TEXT SECTION
BEGIN
The relationship between Google and tiny 23andMe has on occasion raised eyebrows. Google is an investor, although Mr Brin has recused himself from decisions about it. But Mr Brin and Ms Wojcicki are quite the marketing pair. When the global political and economic elite gathered at Davos, a big draw was 23andMe’s “spit party” where the rich and famous salivated into tubes to provide DNA samples. A cynical view of Mr Brin’s Zeitgeist announcement is that it was just a marketing stunt. Ms Wojcicki and Ms Avey were in the room as he spoke.

More likely, Mr Brin and his wife have genuine faith in the value of genetic knowledge for its own sake. They get their kicks by comparing whether they share the gene that makes urine stink after eating asparagus, or the one that determines whether earwax is mealy or oily. But they do ultimately regard it as code. And code, as Messrs Brin and Page often say, benefits from many eyeballs, which is why Google typically uses and releases open-source software, such as its web browser and mobile-phone operating system. (It does, however, keep its search and advertising algorithms private.)
END
EXTRACTED ENTRIES
BEGIN
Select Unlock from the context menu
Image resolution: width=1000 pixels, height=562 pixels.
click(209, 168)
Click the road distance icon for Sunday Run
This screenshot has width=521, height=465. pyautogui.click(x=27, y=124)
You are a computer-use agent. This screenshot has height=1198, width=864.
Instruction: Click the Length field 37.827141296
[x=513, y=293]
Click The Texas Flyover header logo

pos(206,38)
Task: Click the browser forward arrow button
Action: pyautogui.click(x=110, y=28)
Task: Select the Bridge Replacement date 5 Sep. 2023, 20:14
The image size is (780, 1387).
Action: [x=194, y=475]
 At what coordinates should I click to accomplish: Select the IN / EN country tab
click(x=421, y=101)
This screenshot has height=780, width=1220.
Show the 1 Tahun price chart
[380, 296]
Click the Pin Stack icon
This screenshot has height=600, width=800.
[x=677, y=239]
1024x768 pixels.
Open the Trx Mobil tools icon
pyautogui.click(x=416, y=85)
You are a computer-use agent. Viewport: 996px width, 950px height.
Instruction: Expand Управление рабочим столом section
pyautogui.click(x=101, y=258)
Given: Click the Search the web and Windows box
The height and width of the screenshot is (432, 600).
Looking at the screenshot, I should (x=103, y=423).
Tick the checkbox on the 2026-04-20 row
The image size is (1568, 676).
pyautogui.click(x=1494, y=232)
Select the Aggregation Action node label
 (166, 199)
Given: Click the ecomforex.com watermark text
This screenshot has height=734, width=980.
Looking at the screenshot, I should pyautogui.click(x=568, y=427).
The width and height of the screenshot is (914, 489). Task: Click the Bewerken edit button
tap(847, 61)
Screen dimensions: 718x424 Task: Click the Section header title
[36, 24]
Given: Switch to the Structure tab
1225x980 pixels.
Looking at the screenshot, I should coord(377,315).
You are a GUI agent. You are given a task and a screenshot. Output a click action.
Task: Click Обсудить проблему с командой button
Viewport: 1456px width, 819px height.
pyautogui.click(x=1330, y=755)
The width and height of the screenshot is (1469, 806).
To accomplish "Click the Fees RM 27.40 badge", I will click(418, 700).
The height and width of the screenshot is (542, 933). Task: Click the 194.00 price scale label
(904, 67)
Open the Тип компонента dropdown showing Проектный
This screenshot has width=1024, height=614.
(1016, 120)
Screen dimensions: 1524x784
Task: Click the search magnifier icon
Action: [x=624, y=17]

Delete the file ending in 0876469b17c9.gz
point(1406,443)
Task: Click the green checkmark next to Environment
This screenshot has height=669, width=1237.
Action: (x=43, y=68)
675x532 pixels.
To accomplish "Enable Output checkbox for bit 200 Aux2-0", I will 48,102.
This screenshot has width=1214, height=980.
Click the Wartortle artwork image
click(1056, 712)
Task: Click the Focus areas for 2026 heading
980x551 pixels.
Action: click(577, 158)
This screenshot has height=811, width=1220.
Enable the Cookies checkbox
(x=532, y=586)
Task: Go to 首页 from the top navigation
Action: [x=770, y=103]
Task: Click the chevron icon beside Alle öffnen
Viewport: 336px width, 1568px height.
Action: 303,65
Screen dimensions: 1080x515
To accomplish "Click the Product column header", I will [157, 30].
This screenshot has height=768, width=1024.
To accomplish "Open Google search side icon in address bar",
END
TASK OBJECTIVE
Extend the passage on Mr Brin, his wife and 23andMe, the text placed before the rows, starting right after its closing remark that Google keeps its search and advertising algorithms private.

TASK ANSWER
Mr Brin was therefore setting a public example with his announcement at Zeitgeist. Let everybody discover their genomes, through 23andMe or another firm, and then feel comfortable sharing the code so that others—patients, doctors, researchers—can get to work crunching the data and looking for the bugs. Throughout history, the prospect of greater access to knowledge has frightened some people. But those are not the people that Sergey Brin mixes with in Silicon Valley.